Helen: The thing I found most interesting about writing a trail running guide is it is a brilliant challenge for someone used to writing poetry. I think of my poetry as being at the more matter of factish end of the poetry writing scale. It isn’t as off the wall as a lot of stuff. A lot of the time a poet gets away with being ambiguous, and a lot of the time in poetry you are using words that could mean more than one thing and you play on that meaning. But writing a trail running guide is the opposite, you don’t want any ambiguity in there at all. I remember talking about some of the routes with my dad when I was doing the research, and saying things like ‘I’d turn left at the trees’ and my dad would say ‘which trees? That’s not precise enough. I think it has made me a better poet. You want ambiguity but you also want precision. There is only a very small overlap, as you will have gathered, between the worlds of poetry and running so there is not much of a crossover audience.

Yet all my poet friends go running?

Helen: That’s true we do, maybe it’s bigger than we think, maybe they’re not all out, in one way or another – I don’t know which they’d be more embarrassed about. I’ve enjoyed hearing peoples’ responses to routes, in a way you don’t get with poems, they can’t take a poem out with them in a way that they can take a guidebook, people tell you about what they saw while they were doing the route which is of course different to what you saw, which is great. Much preferred writing the guidebook.
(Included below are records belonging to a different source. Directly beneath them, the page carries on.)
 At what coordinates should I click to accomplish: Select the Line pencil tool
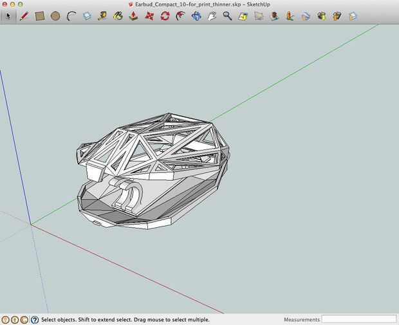[24, 16]
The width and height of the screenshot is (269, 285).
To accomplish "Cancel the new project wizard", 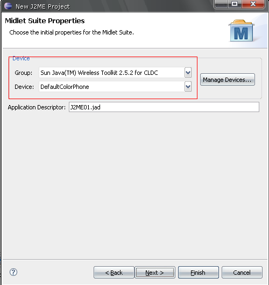I will (242, 272).
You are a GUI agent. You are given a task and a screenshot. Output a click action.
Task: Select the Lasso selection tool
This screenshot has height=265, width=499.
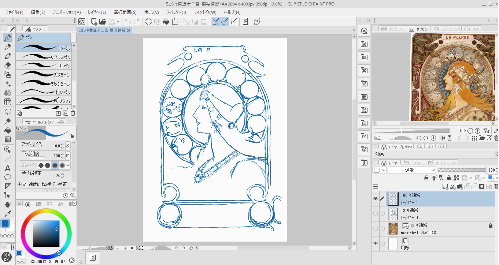pos(8,112)
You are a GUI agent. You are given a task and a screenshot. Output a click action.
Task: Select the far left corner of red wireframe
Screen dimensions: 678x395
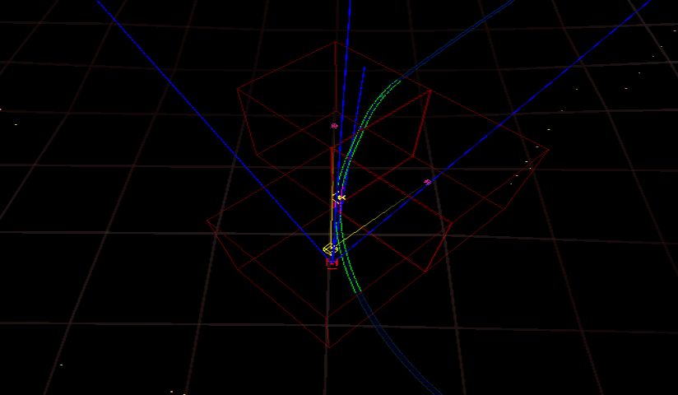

Priya Khaira-Hanks writing about poet Rupi Kaur in the Guardian recently concluded that, ‘Frankly, the literary world is saturated with white male voices of dubious quality’. If that is the case, then mountaineering literature should be ashamed of its gender demographics, the top 100 Kindle mountaineering titles on Amazon, typically, have only one or two books written by women, maybe three on a good day, and on a bad day there might not be a single book in that top 100 about women climbing. The Waymaking project is an anthology of women’s writing and art on the outdoors, adventure, mountaineering, running … all sorts of activities. This is Vertebrate Publishing’s motivation to publish, but what attracted you to the project and how is it coming along? 

Helen: It is a bit bleak when you look at an overview like that. But it takes time to catch up I guess. When I first started going into the mountains all the books I read or saw were pretty much exclusively by men. I wrote a collection of poems a few years ago called No Map Could Show Them, and that was inspired from those women’s stories from I suppose the 1800s onwards, were definitely there, I just had to dig a little bit deeper to find them. I like to think we are just catching up with ourselves a little. There are a lot more woman climbing in a day to day hobby sort of way than there were twenty years ago. There has been a shift in those who feel they are entitled to call themselves a climber or a mountaineer or an outdoors person. The world of publishing is catching up and there will be more and more stories coming through.

So what attracted me to Waymaking was to try to give that writing inspired by women’s adventures a bit of a push. People are likely to do things if they see themselves reflected in what is already there and so hopefully if you have role models, if you have books to look at, and say, here are stories of women in adventure, then brilliant if that makes people say ‘maybe I could contribute to that, maybe I could do something like that’. Of course Waymaking isn’t an exhaustive book, it is just a sample of women who are writing about the outdoors. But I think it is really going to help give permission to people, and I often think that is what people sometimes need, permission to do something, permission to go somewhere. I think the idea behind Waymakingis to give that, and inspiration to do stuff outdoors. ‘Yeah she did that, I can do that’.